私の中のサディスティックな部分が膨らんできた。これ以上本間を甘やかす訳にはいかない。
「私の妻は、私との離婚に依ってグッドエンドになったんだろうか?」
本間はちょっと困った顔をしていた。
「そうかも知れませんが、遠藤さんだって、美和ちゃんと知り合って、グッドエンドじゃないですか」
私は本間の発言を無視して、美和の母親の事を考えていた。
「君は奥さんのグッドエンドって何だと思う?」
この質問に対して、本間は笑顔で答えた。私の中に沸々と湧きあがっている感情には全く気付いていないのだろう。
「妻の場合は、前の旦那さんと死別したけれど、自分と再会して結婚した事でしょうか? 本来ならば、前の旦那さんが亡くならなければより良い結末に成ったのでしょう。それがいわゆるハッピーエンドってやつですかね?」
「そうかも知れないな。じゃあミワは?」
「美和ちゃんには可哀想な事をしてしまったけれど、初恋の人が母親と結婚するというバッドエンドの後、遠藤さんに出会い、今は幸せに成ったと言うところでしょう?」
本間は沈痛な面持ちで語った。解りやすい男だ。今の私はどんな表情をしているのだろうか? たぶん全くの無表情に成っていると思う。
私は、怒りなどの感情が高まり過ぎると、無表情に成るらしい。以前妻にそう指摘された事が有った。そんな無表情な私はとても怖く見えるらしい。
本間も以前から時折、私を恐れている様な顔をする事が有った。そんな時には、私の感情の動きを読みとっていたのだろうが、今は全く感じて居ないようだ。

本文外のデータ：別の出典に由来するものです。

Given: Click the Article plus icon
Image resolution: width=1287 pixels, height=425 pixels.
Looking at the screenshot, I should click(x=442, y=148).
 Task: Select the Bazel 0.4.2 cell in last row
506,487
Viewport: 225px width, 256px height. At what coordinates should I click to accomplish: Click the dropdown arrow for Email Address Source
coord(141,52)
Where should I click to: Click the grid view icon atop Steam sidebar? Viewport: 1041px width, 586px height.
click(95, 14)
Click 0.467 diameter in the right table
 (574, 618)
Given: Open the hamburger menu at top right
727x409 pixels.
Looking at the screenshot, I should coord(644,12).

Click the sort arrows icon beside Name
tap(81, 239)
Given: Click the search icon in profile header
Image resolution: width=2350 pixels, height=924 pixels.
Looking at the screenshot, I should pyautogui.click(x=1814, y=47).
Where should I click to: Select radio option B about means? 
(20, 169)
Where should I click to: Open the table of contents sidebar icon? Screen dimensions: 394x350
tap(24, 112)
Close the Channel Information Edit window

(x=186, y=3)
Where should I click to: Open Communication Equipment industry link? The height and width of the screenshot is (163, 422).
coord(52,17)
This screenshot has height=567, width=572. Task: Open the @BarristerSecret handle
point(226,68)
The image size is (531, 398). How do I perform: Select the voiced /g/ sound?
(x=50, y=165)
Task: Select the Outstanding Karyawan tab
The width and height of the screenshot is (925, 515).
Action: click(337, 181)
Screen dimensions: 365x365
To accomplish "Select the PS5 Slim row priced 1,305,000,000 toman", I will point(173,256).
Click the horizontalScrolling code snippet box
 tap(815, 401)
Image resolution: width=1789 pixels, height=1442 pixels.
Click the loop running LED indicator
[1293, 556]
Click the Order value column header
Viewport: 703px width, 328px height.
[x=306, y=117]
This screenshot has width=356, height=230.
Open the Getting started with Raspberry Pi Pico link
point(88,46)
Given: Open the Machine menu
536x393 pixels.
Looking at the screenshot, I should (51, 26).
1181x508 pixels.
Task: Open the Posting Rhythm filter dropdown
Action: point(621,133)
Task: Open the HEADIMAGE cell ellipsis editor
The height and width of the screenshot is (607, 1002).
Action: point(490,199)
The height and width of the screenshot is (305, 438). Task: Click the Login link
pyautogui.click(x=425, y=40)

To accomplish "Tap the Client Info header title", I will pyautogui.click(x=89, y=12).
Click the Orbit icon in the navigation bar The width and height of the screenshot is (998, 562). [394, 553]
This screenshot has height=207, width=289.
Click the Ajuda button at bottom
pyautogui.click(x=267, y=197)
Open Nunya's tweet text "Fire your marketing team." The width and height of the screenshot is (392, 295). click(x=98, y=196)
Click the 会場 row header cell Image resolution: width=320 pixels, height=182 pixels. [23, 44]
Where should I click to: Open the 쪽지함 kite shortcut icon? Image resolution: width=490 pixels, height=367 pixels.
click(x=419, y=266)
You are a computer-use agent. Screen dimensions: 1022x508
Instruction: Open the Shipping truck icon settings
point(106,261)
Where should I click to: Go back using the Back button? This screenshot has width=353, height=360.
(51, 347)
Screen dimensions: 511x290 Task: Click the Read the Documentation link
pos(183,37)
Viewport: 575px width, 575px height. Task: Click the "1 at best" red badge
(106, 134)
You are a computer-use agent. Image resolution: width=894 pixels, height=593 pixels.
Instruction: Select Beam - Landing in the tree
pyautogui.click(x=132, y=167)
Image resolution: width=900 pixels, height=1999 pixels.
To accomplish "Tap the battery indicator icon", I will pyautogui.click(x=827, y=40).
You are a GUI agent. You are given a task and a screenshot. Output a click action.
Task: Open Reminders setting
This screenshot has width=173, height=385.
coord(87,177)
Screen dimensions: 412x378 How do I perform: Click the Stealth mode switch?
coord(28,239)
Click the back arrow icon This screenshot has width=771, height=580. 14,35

私は目の前の酒瓶を見つめたまま、更に本間を追い込む質問をする事にした。
「それで、君の場合のグッドエンドとは何なのかね?」
本間は暫く黙り込んだ後、バーテンダーが作り直したばかりの水割りを飲み干した。
「自分の場合は、初恋の人が別の人と結婚してしまったけれど、再会して結婚する事が出来た事ですかね?」
「それならば、グッドエンドではなくて、ハッピーエンドだよ。ずっと想い続けて来た初恋の女性と結婚出来るなんて、今どき映画や小説でも許されない展開だよ!」
私は本間の顔を見た。本間の表情には、明らかに狼狽の色が浮かんでいる。急に高まった私の感情に驚いている様だ。
しかし、本当に恐れるべきは、これから吐き出される私の言葉である事に、本間は気付いていないのだろう。私は感情を押し殺した無表情な声で続けた。
「君のグッドエンドは他の者とは違って、ハッピーエンドと言うよりも、ベストエンドに成らなかった為のグッドエンドなのじゃ無いのか? ミワの家出によって最も狙っていた結末を逃してしまった。そんなところだろう?」
「…………………」
図星の様だ。本間は言葉を失って、まるで父親に怒られている小学生の様な目で私を見ている。
しかし、私の考えている事が事実だった場合、本間だけでは無く、私の精神にも大きなダメージが与えられる。だからと言って、その話題を避けて通れるほど私の精神は成熟してはいない。
たとえ自分が傷つく事になろうとも、このまま本間を許すわけにはいかない。 私は本間への攻撃を開始した。